Now the industry is trying to dig itself out of the mess that the pandemic created, and for many retailers that means that it’s time to revisit tactics intended to preserve – not to build – brand value. This comes out clearly in a forthcoming benchmark that RSR is developing on the current state of merchandising (publication date TBD). For example, the top business challenges that retailers cite are increased consumer price sensitivity, unpredictable demand, and the resulting need bring new products to market faster. For six out of ten retailers, the top operating challenge standing in the way of addressing the business challenges is that an “inconsistent supply chain continues to constrain us”.

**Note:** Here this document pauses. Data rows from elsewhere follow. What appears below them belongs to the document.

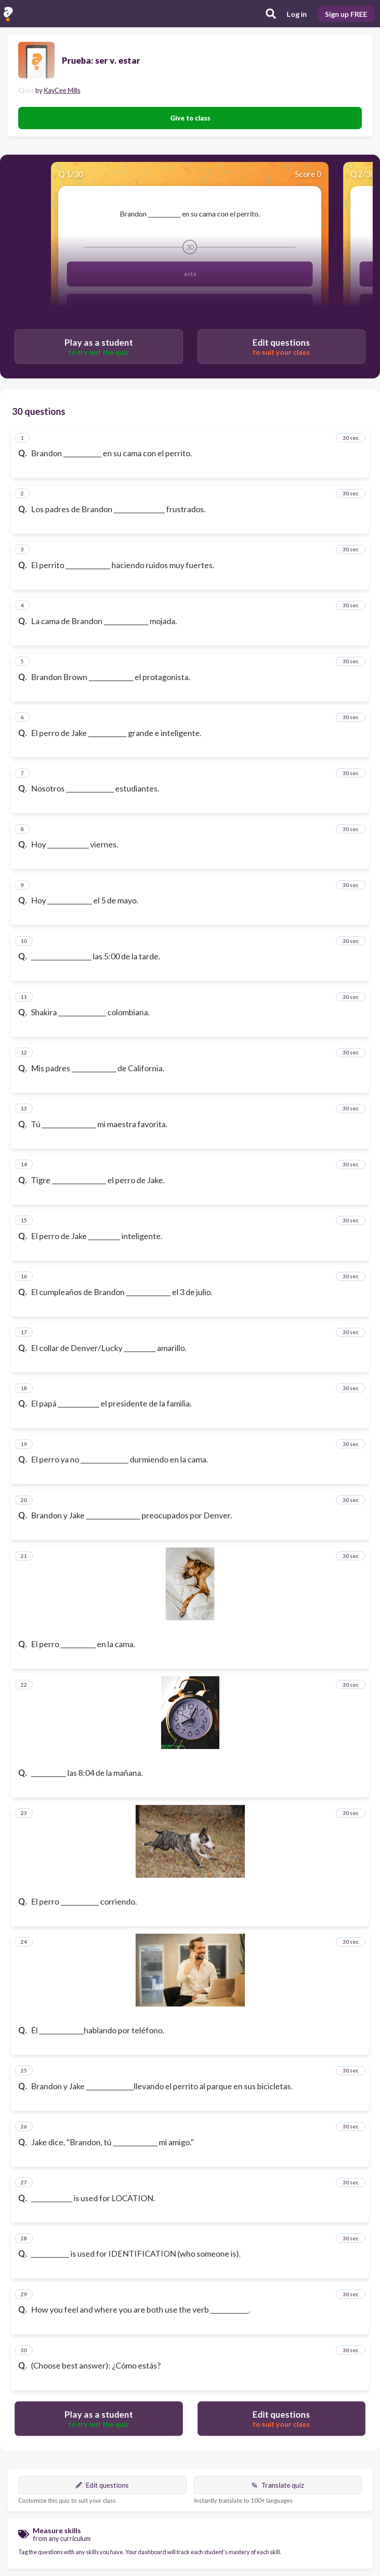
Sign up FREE (346, 14)
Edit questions (102, 2485)
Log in (297, 14)
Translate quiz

As we’ve observed several times lately, supply chain issues aren’t likely to be resolved any time soon. So retailers are trying to insulate themselves from the vagaries of the marketplace. One of those ways is to focus more on private label products. In the forthcoming research, we’ll show that a more than a third of retailers indicate that the percentage of their product mix that is private brand has increased 10 to 25%, and two-in-ten retailers have increased it even more. A key to being able to accomplish those increases is collaboration with suppliers, according to two out of every three retailers we queried.

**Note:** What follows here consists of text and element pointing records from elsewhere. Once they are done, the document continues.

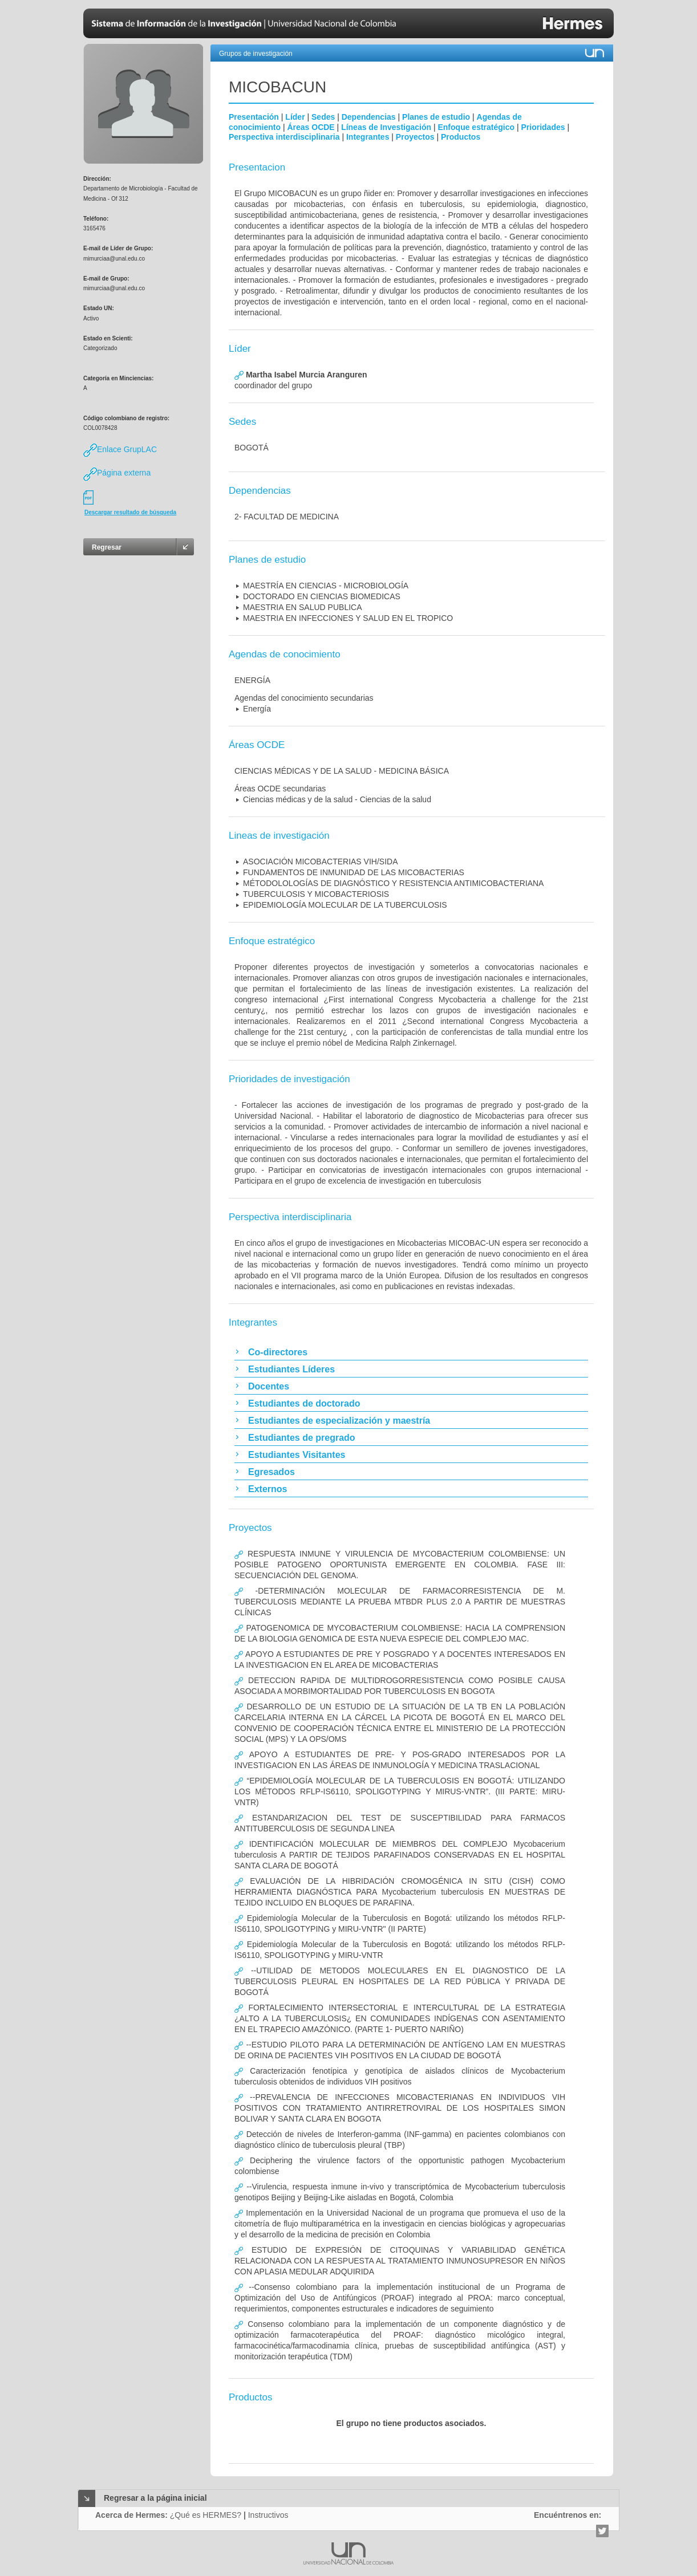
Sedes (323, 116)
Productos (460, 136)
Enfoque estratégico (475, 127)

Why is that important? It’s simply this: if a featured product is private-label, another retailer can’t sell it. While that’s a good thing, the effort to bring more private label products to market is really a buffer from the effects that the fierce competition for all the other products a retailer might sell. But retailers are also revisiting tech-enabled opportunities that existed before the pandemic such as, (1) Integrated planning, allocation, and replenishment systems, (2) In-season demand forecasting for price, promotional or assortment planning, and (3) price, promo, and markdown optimization. These aren’t new concepts – in fact we’ve been tracking retailer attitudes about them for years. But let’s be clear: winning retailers to a great extent already have addressed those opportunities. So this is all about keeping up, not getting ahead.

What seems to be gone from the conversation are all the ideas related to making the store experience a standout attribute of the overall value equation. That could be for a raft of reasons: continuing skittishness on the part of consumers, trouble finding any employees- let alone ones with a customer service orientation, questions about the future of the malls, rapid consumer adoption of omnichannel order fulfillment options that make a store visit optional, and (of course) problems keeping items in stock because of supply chain issues.

Nonetheless, the challenges and opportunities associated with making stores something more than it used to be remain. In the end, if and how retailers redefine the store experience as an important part of the brand value equation will determine which brands survive.